begin PROVIDED TEXT

## Data Cleaning with spark
### in this notebook the useless columns will be removed

### **PLEASE NOTE :**  
### Since this script stores the results in hadoop, execute it only once, otherwise an error will be thrown

---

### Import Libraries

In [60]:
# import libraries
import pandas as pd
import pyspark as ps
from pyspark.sql.functions import col, sum
from pyspark.sql.types import StructType, StructField, StringType, IntegerType, FloatType
from pyspark.sql import SparkSession
from pyspark.sql.functions import lit
import findspark

### Initialize Spark

In [61]:
# Locate the spark installation
findspark.init()

# Initialize a SparkContext
spark = SparkSession.builder.appName("data_cleaning").getOrCreate()
spark.stop()
sc = ps.SparkContext(appName="data_cleaning")

# Initialize the Session
spark_session = ps.sql.SparkSession(sc)

### Connect and import data from HDFS directly into a Spark DataFrame

In [62]:
# Define schema for better manipulation

data_schema = StructType([
    StructField("Title", StringType(), True),
    StructField("description", StringType(), True),
    StructField("authors", StringType(), True),
    StructField("image", StringType(), True),
    StructField("previewLink", StringType(), True),
    StructField("publisher", StringType(), True),
    StructField("publishedDate", StringType(), True),
    StructField("infoLink", StringType(), True),
    StructField("categories", StringType(), True),
    StructField("ratingsCount", FloatType(), True)
])

ratings_schema = StructType([
    StructField("Id", IntegerType(), True),
    StructField("Title", StringType(), True),
    StructField("Price", FloatType(), True),
    StructField("User_id", IntegerType(), True),
    StructField("profileName", StringType(), True),
    StructField("review/helpfulness", StringType(), True),
    StructField("review/score", FloatType(), True),
    StructField("review/time", IntegerType(), True),
    StructField("review/summary", StringType(), True),
    StructField("review/text", StringType(), True)

end PROVIDED TEXT
begin GIVEN DATA

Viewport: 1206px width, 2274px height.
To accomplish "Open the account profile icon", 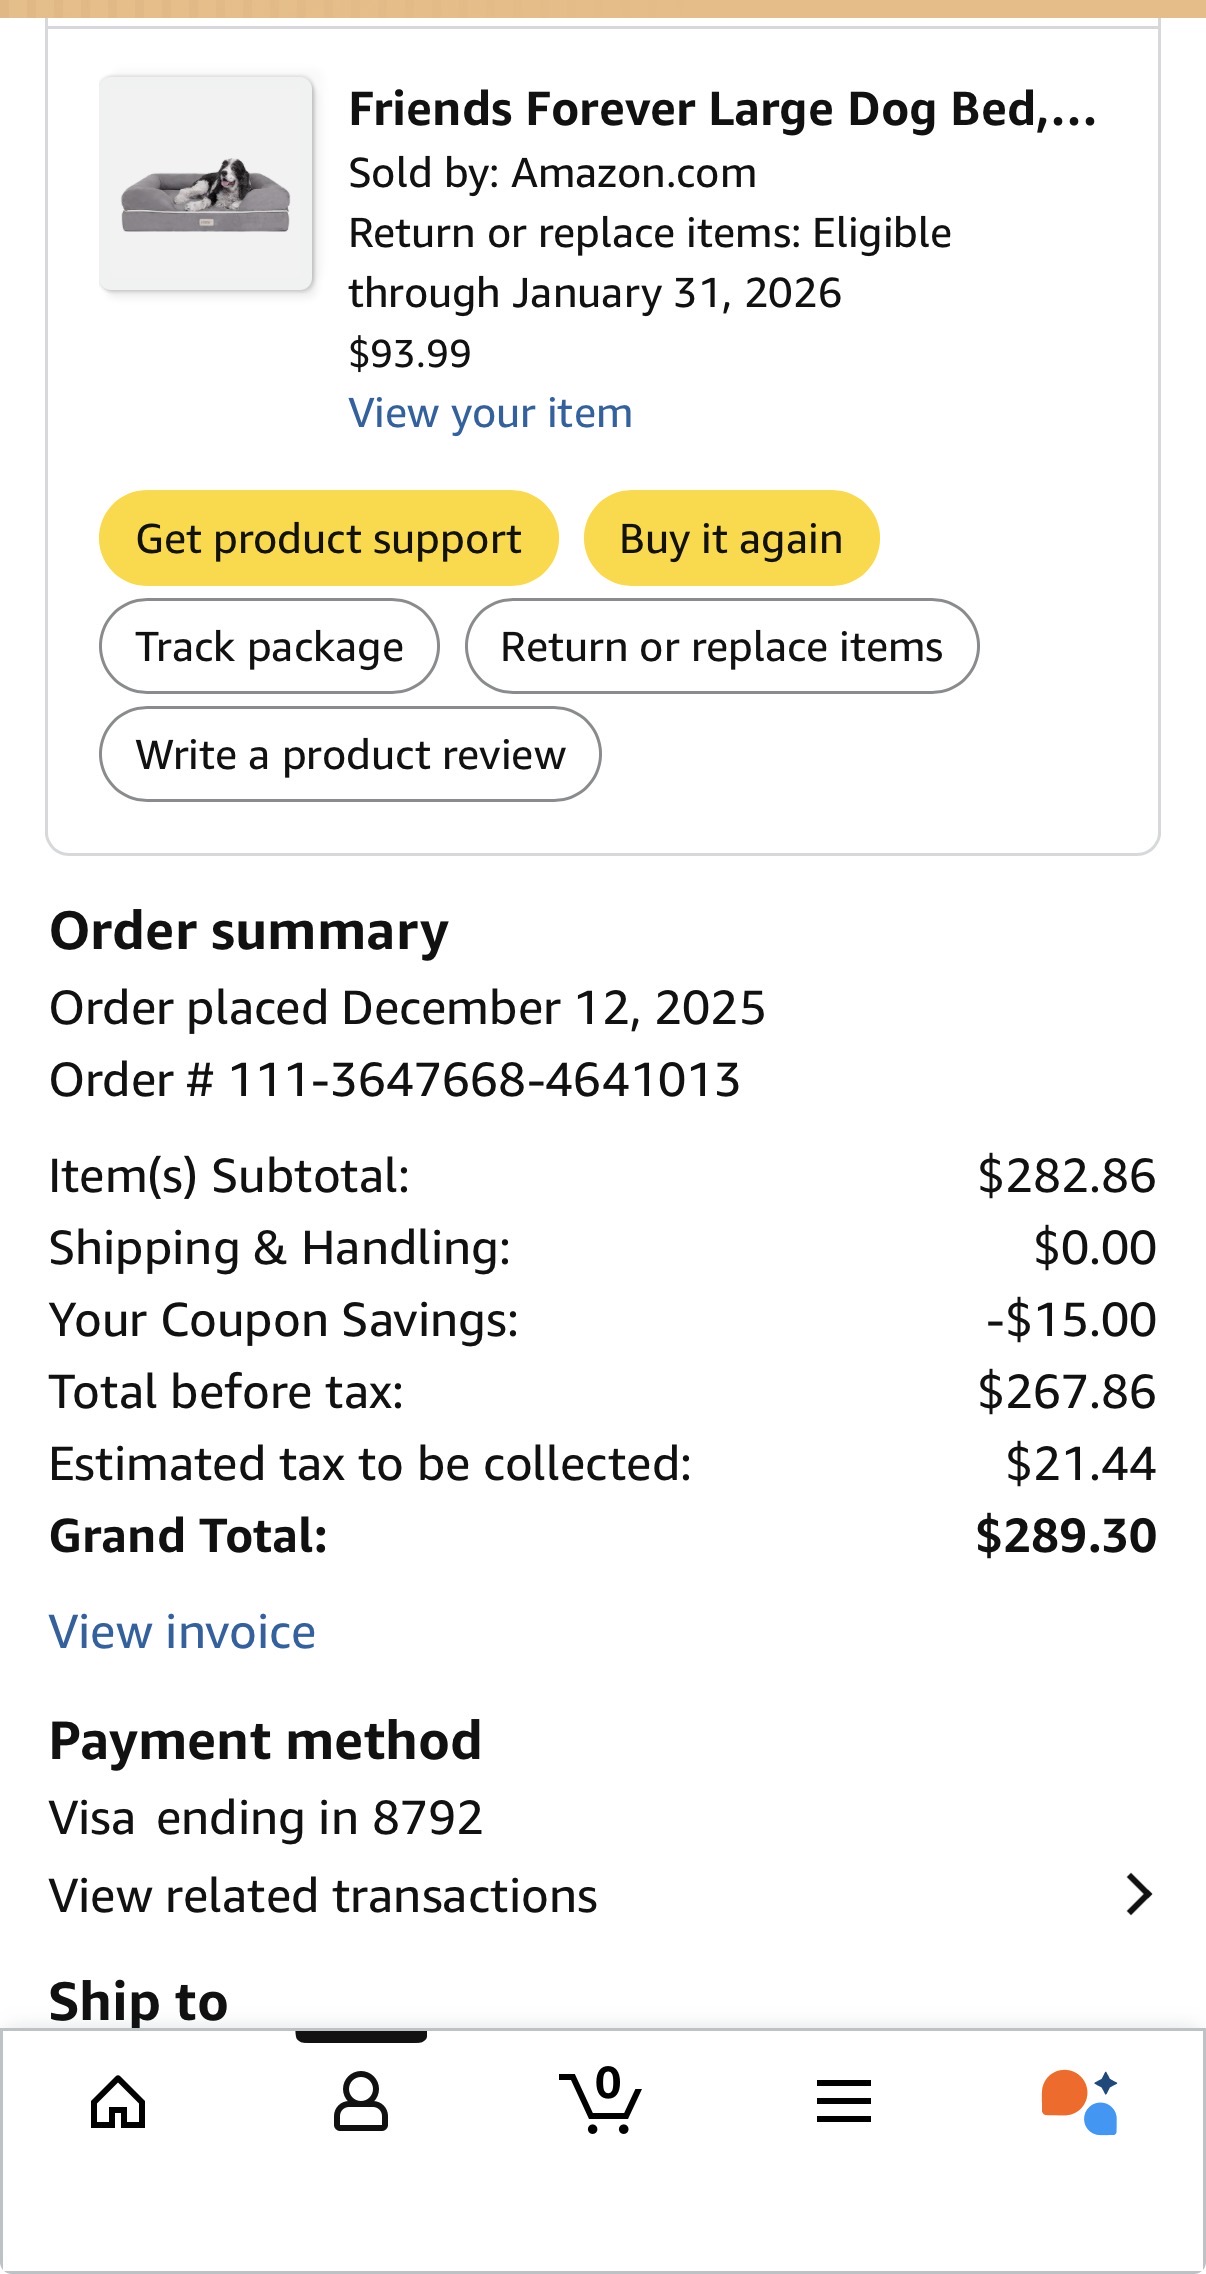I will [360, 2101].
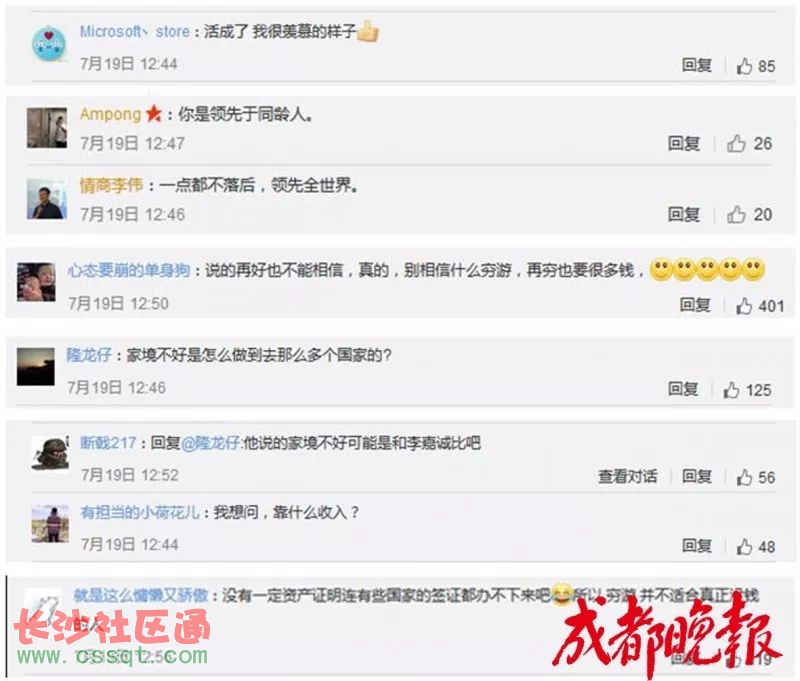Reply to 隆龙仔's comment about 家境不好
The height and width of the screenshot is (681, 800).
coord(683,389)
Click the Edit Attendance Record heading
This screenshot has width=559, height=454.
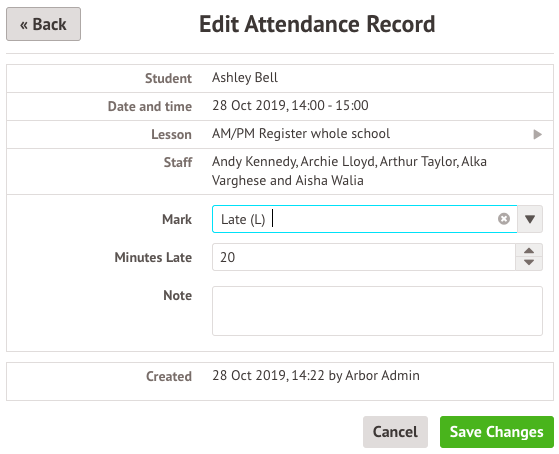tap(317, 24)
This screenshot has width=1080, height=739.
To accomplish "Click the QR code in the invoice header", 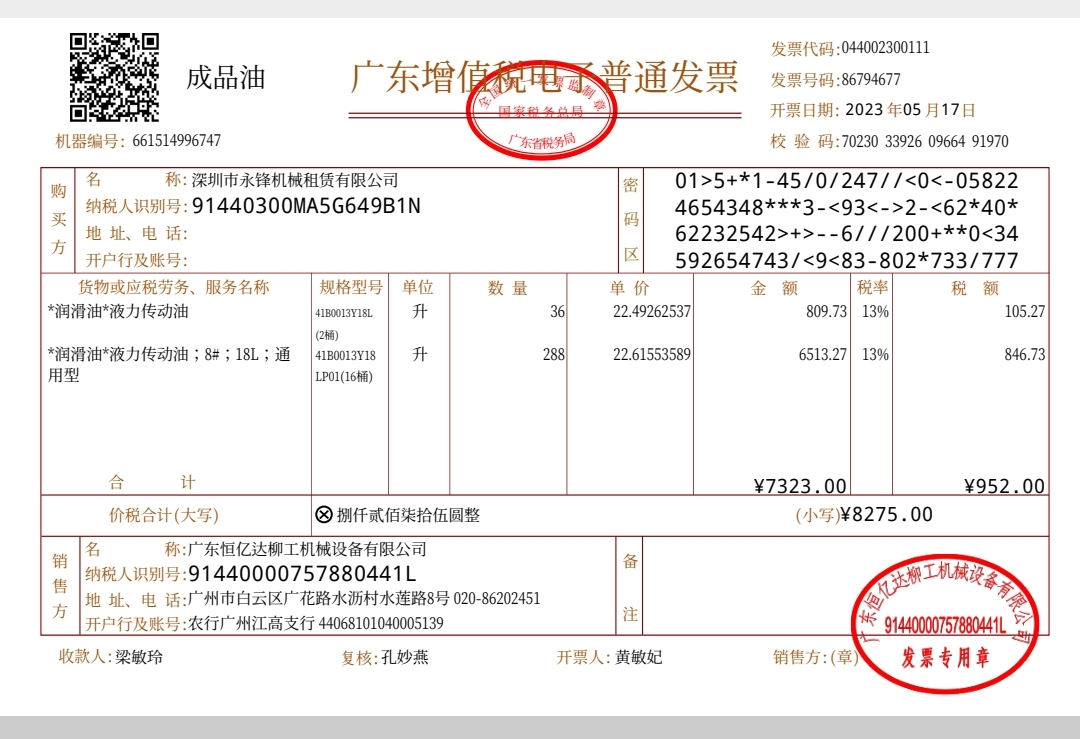I will (x=114, y=77).
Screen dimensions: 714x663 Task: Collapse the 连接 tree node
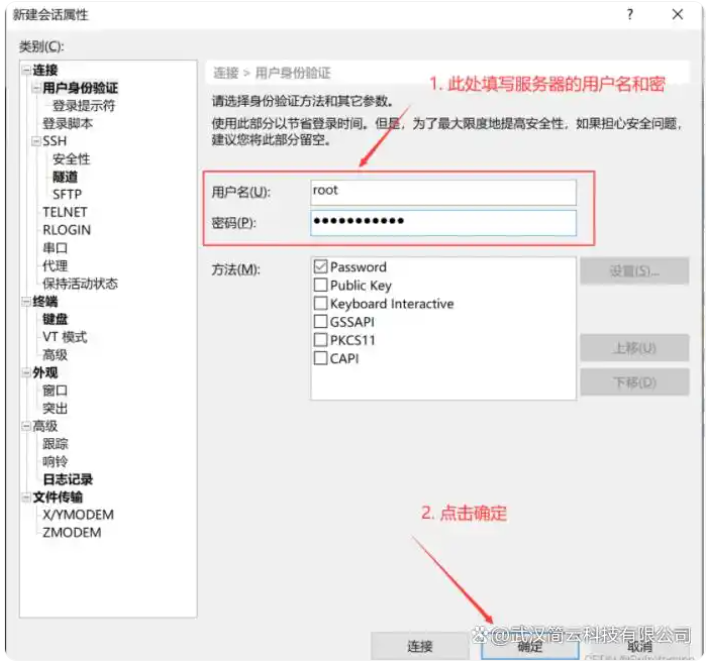coord(26,70)
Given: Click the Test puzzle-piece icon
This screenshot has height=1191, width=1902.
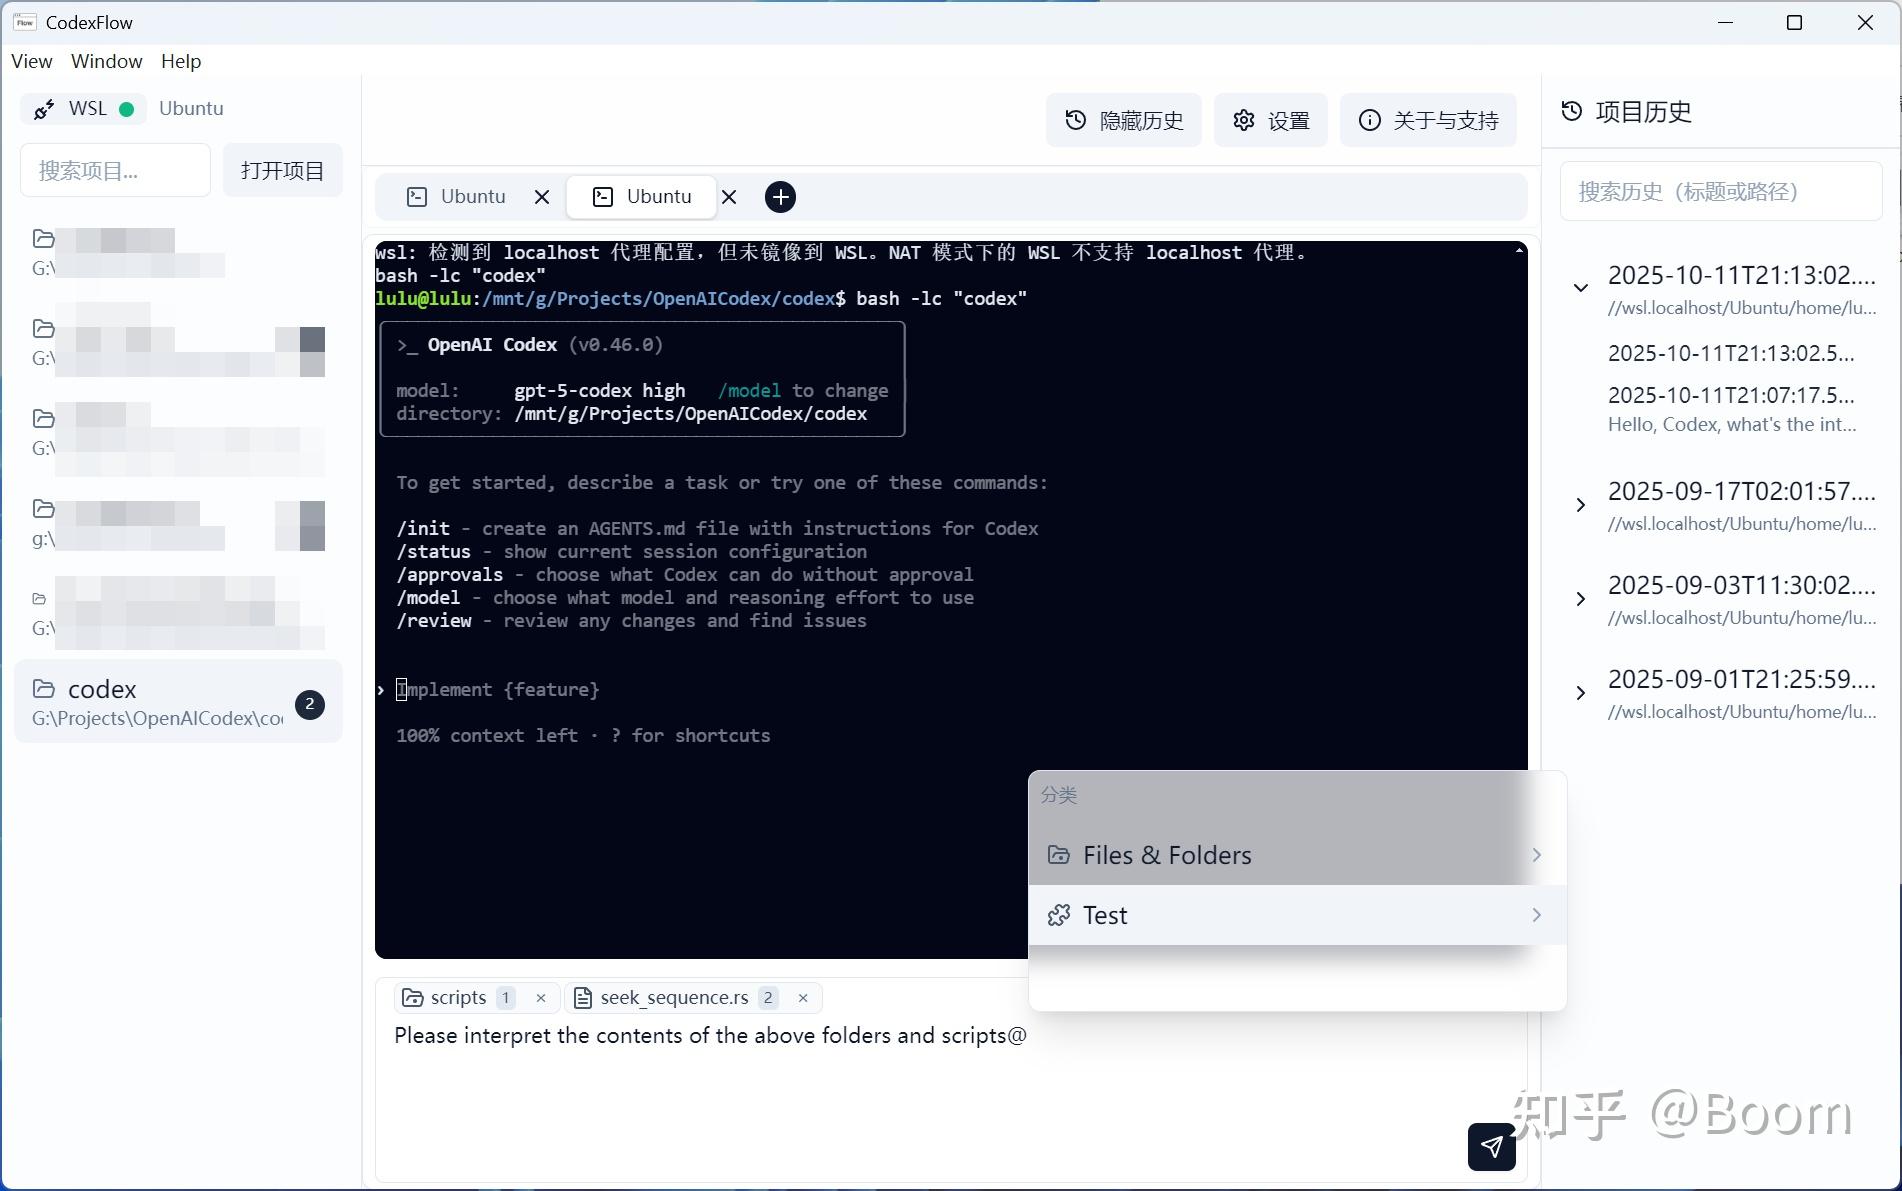Looking at the screenshot, I should (x=1058, y=915).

end GIVEN DATA

TASKS TO PERFORM:
- a) Answer these questions about the Spark data-cleaning notebook:
(i) What app name is passed when the SparkContext is created?
(ii) Which type is assigned to the ratingsCount field in data_schema?
(iii) According to the note near the top, what happens if the script is executed more than once?
- b) Continue the Spark data-cleaning notebook from the point where it stops.

EXPECTED RESPONSES:
- a)
(i) "data_cleaning"
(ii) FloatType
(iii) An error will be thrown, because the script stores its results in Hadoop.

- b)
])

# Load the data

df_data = spark_session.read.option('escape', '"').csv(
    'hdfs://localhost:9900/user/book_reviews/books_data.csv', header=True, schema=data_schema)
df_ratings = spark_session.read.option('escape', '"').csv(
    'hdfs://localhost:9900/user/book_reviews/books_rating.csv', header=True, schema=ratings_schema)

### Remove useless columns

In [63]:
df_ratings = df_ratings.drop(df_ratings.Id)
df_ratings.show(5)

+--------------------+-----+-------+--------------------+------------------+------------+-----------+--------------------+--------------------+
|               Title|Price|User_id|         profileName|review/helpfulness|review/score|review/time|      review/summary|         review/text|
+--------------------+-----+-------+--------------------+------------------+------------+-----------+--------------------+--------------------+
|Its Only Art If I...| null|   null|Jim of Oz "jim-of...|               7/7|         4.0|  940636800|Nice collection o...|This is only for ...|
|Dr. Seuss: Americ...| null|   null|       Kevin Killian|             10/10|         5.0| 1095724800|   Really Enjoyed It|I don't care much...|
|Dr. Seuss: Americ...| null|   null|        John Granger|             10/11|         5.0| 1078790400|Essential for eve...|If people become ...|
|Dr. Seuss: Americ...| null|   null|Roy E. Perry "ama...|               7/7|         4.0| 1090713600|Phlip Nel gives s...|Theodore Seuss

### Add a column that contains the value *R* for the ratings table and *D* for books data table.   
### This column will be used during the mapReduce, to distinguish the two tables 

In [64]:
df_ratings = df_ratings.withColumn("Table", lit("R"))
df_data = df_data.withColumn("Table", lit("D"))
df_ratings.show(5)
df_data.show(5)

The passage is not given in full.